SHORTLISTED FOR THE DUFF COOPER PRIZE 2021
A SUNDAY TIMES, TLS, SPECTATOR AND NEW STATESMAN BOOK OF THE YEAR

Aunt Munca never told the truth about anything. Calling herself after the mouse in a Beatrix Potter story, she was already a figure of mystery during the childhood of her nephew Ferdinand Mount. Half a century later, a series of startling revelations sets him off on a tortuous quest to find out who this extraordinary millionairess really was.

What he discovers is shocking and irretrievably sad, involving multiple deceptions, false identities and abandonments. The story leads us from the back streets of Sheffield at the end of the Victorian age to the highest echelons of English society between the wars.

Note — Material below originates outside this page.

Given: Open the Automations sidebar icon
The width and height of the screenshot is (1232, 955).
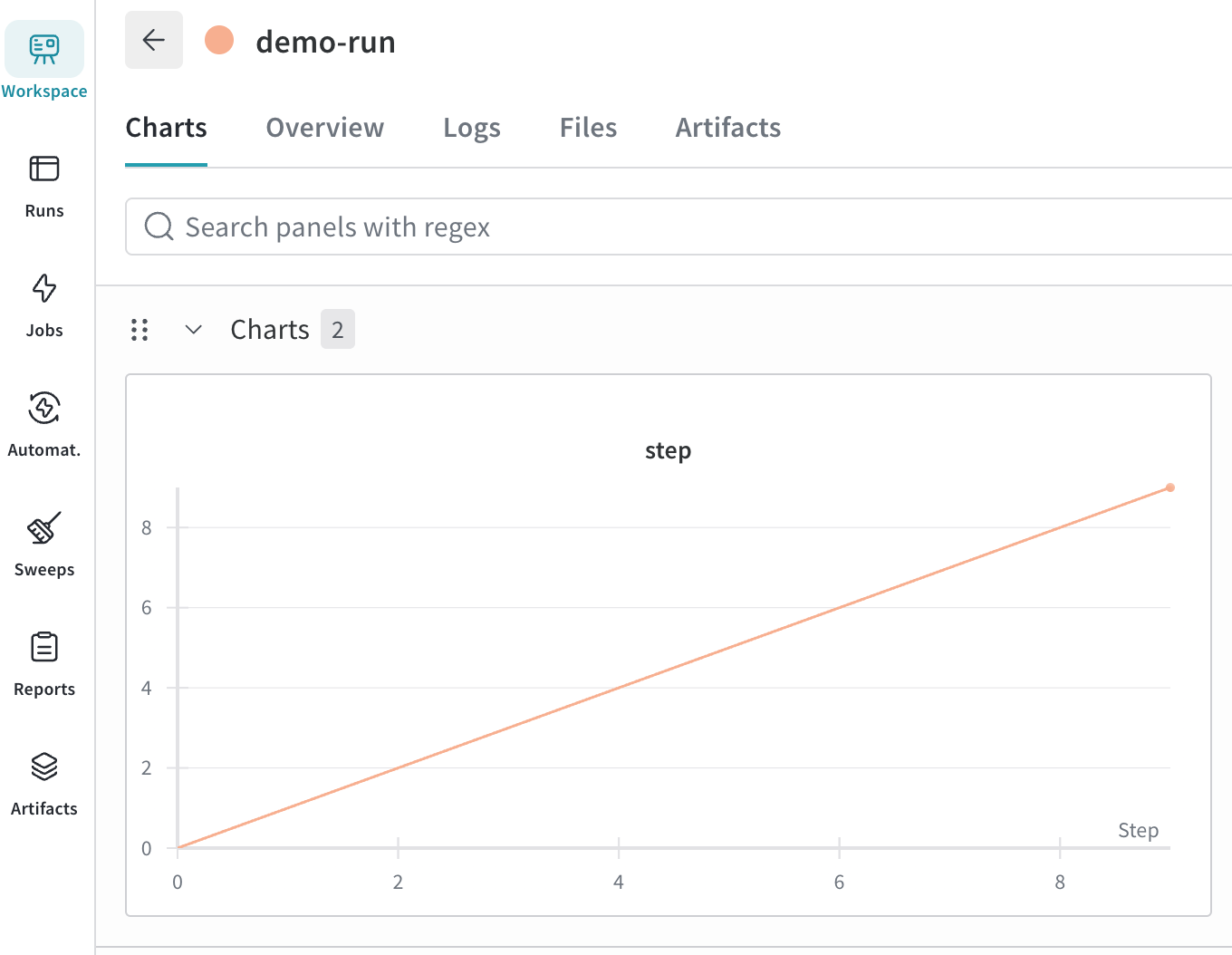Looking at the screenshot, I should [44, 409].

An unconventional tale of British social history told backwards, now published with new material discovered by the author about his eccentric aunt, Kiss Myself Goodbye is both an enchanting personal memoir and a voyage into a vanished moral world

Ferdinand Mount is a novelist, essayist and former editor of the Times Literary Supplement from 1991 to 2002. He was previously head of the Number Ten Policy Unit under Margaret Thatcher. As a journalist, he has contributed regular columns to the Spectator, Daily Telegraph and Sunday Times. His novel Of Love and Asthma, part of a six-volume series, A Chronicle of Modern Twilight, won the Hawthornden Prize in 1992. He lives in North London with his family.